3) L’ultimo aspetto riguarda più da vicino i beni pubblici per i quali si propone di superare l’attuale distinzione tra demanio e patrimonio introducendo una nuova ripartizione articolata in tre categorie, sulla base delle esigenze sostanziali che tali beni sono chiamati a soddisfare:
– i “beni ad appartenenza pubblica necessaria”, ossia quelli che soddisfano interessi generali fondamentali, quali, ad esempio, la sicurezza, l’ordine pubblico, la libera circolazione. Per essi si è prevista una disciplina rafforzata rispetto a quella attualmente stabilita per i beni demaniali: oltre alla impossibilità di usucapire e vendere il bene, sono previste specifiche garanzie in materia di tutela sia risarcitoria che inibitoria;
– i “beni pubblici sociali”, cioè quelli che soddisfano esigenze della persona particolarmente rilevanti nella società dei servizi. Fanno parte di tale categoria, ad esempio, le case dell’edilizia residenziale pubblica, gli ospedali, gli edifici pubblici adibiti a istituti di istruzione, le reti locali di pubblico servizio. Per tali tipologie di beni si prevede una disciplina basata su di un vincolo di destinazione qualificato che può cessare solo se venga assicurato il mantenimento o il miglioramento della qualità dei servizi sociali erogati;
– i “beni pubblici fruttiferi”, una categoria residuale che ricomprende beni di appartenenza pubblica, alienabili e gestibili, previa motivazione, con strumenti previsti dal diritto privato.
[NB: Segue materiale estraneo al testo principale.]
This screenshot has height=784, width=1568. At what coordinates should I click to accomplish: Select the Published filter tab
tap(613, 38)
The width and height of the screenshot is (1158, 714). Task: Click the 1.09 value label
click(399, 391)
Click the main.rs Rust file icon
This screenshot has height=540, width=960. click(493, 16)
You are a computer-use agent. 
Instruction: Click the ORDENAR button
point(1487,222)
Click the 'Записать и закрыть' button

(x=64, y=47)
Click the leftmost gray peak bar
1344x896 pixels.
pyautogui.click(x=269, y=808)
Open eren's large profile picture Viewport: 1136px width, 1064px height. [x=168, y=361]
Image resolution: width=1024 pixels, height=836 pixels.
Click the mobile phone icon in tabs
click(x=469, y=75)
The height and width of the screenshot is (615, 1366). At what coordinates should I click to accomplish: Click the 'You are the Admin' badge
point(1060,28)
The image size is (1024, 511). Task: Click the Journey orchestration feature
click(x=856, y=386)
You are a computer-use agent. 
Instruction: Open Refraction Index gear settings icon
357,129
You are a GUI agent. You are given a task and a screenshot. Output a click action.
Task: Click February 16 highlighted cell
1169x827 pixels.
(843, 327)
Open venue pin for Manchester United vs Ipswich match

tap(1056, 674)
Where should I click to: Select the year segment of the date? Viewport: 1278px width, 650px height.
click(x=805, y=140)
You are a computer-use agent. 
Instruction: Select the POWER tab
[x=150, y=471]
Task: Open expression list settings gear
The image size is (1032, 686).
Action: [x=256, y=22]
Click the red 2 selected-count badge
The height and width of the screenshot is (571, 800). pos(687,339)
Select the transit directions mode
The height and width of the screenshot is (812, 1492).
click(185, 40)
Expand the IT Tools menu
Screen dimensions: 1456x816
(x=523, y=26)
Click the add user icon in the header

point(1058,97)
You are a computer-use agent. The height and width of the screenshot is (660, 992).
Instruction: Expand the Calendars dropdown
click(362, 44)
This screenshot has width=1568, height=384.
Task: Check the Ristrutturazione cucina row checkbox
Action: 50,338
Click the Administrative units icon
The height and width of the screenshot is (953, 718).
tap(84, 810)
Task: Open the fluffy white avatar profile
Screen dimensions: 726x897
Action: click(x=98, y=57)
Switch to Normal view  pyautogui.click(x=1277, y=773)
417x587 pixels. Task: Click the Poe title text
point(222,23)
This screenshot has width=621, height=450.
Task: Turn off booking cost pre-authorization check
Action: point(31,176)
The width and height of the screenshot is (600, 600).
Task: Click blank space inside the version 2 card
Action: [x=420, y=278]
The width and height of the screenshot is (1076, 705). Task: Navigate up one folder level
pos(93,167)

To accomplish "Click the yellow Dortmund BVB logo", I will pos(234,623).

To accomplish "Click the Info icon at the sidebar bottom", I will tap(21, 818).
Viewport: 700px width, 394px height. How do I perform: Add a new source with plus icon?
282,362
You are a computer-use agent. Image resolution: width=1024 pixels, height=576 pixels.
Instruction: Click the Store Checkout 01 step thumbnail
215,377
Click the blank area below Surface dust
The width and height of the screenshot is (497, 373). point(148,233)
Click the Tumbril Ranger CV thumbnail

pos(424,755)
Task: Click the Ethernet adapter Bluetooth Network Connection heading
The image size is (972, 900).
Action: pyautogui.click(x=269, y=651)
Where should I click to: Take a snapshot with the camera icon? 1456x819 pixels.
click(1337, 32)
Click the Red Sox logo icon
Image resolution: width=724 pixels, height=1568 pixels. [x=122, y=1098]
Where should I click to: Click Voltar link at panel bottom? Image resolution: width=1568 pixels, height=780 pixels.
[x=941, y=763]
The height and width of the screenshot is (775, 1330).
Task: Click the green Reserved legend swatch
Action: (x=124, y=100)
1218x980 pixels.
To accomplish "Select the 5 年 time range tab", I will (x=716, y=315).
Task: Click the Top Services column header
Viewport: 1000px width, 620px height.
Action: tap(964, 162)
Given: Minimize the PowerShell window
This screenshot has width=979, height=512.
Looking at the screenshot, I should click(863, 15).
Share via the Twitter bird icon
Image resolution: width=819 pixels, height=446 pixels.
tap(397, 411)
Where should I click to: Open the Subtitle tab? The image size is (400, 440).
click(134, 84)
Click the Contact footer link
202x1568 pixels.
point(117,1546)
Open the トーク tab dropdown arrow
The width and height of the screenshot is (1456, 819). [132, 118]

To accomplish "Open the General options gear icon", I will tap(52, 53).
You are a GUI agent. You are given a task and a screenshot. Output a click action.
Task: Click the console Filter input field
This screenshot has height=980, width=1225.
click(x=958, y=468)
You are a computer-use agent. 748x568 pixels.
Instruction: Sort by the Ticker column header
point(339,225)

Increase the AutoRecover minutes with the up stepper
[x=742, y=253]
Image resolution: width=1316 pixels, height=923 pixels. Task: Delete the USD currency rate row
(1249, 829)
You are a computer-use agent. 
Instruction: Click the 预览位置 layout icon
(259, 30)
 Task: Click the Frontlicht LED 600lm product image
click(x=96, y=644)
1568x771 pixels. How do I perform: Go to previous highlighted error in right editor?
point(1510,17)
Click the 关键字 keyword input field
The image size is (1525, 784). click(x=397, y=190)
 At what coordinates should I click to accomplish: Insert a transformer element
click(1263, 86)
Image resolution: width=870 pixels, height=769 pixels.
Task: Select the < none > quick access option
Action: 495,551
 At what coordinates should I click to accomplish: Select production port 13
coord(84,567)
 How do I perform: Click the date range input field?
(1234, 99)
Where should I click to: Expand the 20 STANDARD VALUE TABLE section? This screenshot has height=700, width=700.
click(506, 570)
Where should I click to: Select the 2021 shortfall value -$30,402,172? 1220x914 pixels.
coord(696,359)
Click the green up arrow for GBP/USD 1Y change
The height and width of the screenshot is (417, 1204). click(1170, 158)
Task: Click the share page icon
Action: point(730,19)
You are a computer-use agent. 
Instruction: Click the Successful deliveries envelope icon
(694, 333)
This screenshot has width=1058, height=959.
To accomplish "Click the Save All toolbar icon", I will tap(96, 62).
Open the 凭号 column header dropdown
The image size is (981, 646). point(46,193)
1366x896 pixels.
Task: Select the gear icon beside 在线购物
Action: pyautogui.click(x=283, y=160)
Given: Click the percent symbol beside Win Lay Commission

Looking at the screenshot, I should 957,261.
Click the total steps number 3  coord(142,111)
Auspico che il Consiglio regionale voglia condividere questa iniziativa. Ritengo che rappresenti anche il modo migliore per onorare la passione, l’impegno e il grande contributo fornito dal compianto Prof. Rodotà. Quello dei “beni comuni”, peraltro, è un tema su cui sono da lungo tempo impegnato. Può e dovrebbe guidare l’azione politica di tutti a condizione che sia trattato e sviluppato su serie basi scientifiche e giuridiche e senza indugiare in frasi ad effetto e slogan inconcludenti lontani dalla realtà e dalla sostanza delle cose, cioè i bisogni e gli interessi collettivi che tali beni sono in grado di soddisfare. Altrimenti il rischio è di trasformare i “beni comuni” in luoghi comuni.